__Goal__. Reproduce the following records word for word, keeping every line as it appears.

# start of Excerpted records

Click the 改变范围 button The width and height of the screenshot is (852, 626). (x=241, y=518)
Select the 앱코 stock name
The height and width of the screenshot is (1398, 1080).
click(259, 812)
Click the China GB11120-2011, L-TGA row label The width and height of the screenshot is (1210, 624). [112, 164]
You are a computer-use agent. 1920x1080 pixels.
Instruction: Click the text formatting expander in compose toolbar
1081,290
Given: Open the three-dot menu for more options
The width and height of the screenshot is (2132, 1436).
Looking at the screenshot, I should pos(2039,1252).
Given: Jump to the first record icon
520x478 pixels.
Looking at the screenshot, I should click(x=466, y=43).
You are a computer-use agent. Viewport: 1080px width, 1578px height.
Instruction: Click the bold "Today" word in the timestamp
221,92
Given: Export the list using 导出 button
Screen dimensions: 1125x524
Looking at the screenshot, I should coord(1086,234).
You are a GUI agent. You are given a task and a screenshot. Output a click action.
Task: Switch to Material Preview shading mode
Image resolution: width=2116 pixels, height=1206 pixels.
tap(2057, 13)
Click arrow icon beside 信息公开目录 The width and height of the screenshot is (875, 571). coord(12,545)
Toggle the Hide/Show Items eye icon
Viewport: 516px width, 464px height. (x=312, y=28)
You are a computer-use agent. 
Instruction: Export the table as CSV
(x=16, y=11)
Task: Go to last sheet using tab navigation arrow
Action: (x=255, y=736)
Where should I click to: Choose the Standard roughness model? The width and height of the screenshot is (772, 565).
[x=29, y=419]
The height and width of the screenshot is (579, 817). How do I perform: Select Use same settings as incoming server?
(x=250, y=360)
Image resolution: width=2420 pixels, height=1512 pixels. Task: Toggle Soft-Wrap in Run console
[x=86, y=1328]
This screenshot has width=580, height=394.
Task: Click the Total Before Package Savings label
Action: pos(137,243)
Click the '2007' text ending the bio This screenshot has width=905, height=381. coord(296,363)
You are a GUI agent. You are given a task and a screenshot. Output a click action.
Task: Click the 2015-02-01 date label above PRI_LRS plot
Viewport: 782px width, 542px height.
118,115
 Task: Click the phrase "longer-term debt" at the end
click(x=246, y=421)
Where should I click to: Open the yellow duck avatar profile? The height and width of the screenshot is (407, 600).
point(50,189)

# end of Excerpted records

__Reply to the exercise__.
Click the 改变范围 button The width and height of the screenshot is (852, 626). (x=241, y=518)
Select the 앱코 stock name
The height and width of the screenshot is (1398, 1080).
click(259, 812)
Click the China GB11120-2011, L-TGA row label The width and height of the screenshot is (1210, 624). [112, 164]
You are a computer-use agent. 1920x1080 pixels.
Instruction: Click the text formatting expander in compose toolbar
1081,290
Given: Open the three-dot menu for more options
The width and height of the screenshot is (2132, 1436).
Looking at the screenshot, I should pos(2039,1252).
Given: Jump to the first record icon
520x478 pixels.
Looking at the screenshot, I should click(x=466, y=43).
You are a computer-use agent. Viewport: 1080px width, 1578px height.
Instruction: Click the bold "Today" word in the timestamp
221,92
Given: Export the list using 导出 button
Screen dimensions: 1125x524
Looking at the screenshot, I should coord(1086,234).
You are a GUI agent. You are given a task and a screenshot. Output a click action.
Task: Switch to Material Preview shading mode
Image resolution: width=2116 pixels, height=1206 pixels.
tap(2057, 13)
Click arrow icon beside 信息公开目录 The width and height of the screenshot is (875, 571). coord(12,545)
Toggle the Hide/Show Items eye icon
Viewport: 516px width, 464px height. (x=312, y=28)
You are a computer-use agent. 
Instruction: Export the table as CSV
(x=16, y=11)
Task: Go to last sheet using tab navigation arrow
Action: (x=255, y=736)
Where should I click to: Choose the Standard roughness model? The width and height of the screenshot is (772, 565).
[x=29, y=419]
The height and width of the screenshot is (579, 817). How do I perform: Select Use same settings as incoming server?
(x=250, y=360)
Image resolution: width=2420 pixels, height=1512 pixels. Task: Toggle Soft-Wrap in Run console
[x=86, y=1328]
This screenshot has width=580, height=394.
Task: Click the Total Before Package Savings label
Action: pos(137,243)
Click the '2007' text ending the bio This screenshot has width=905, height=381. coord(296,363)
You are a GUI agent. You are given a task and a screenshot. Output a click action.
Task: Click the 2015-02-01 date label above PRI_LRS plot
Viewport: 782px width, 542px height.
118,115
 Task: Click the phrase "longer-term debt" at the end
click(x=246, y=421)
Where should I click to: Open the yellow duck avatar profile? The height and width of the screenshot is (407, 600).
point(50,189)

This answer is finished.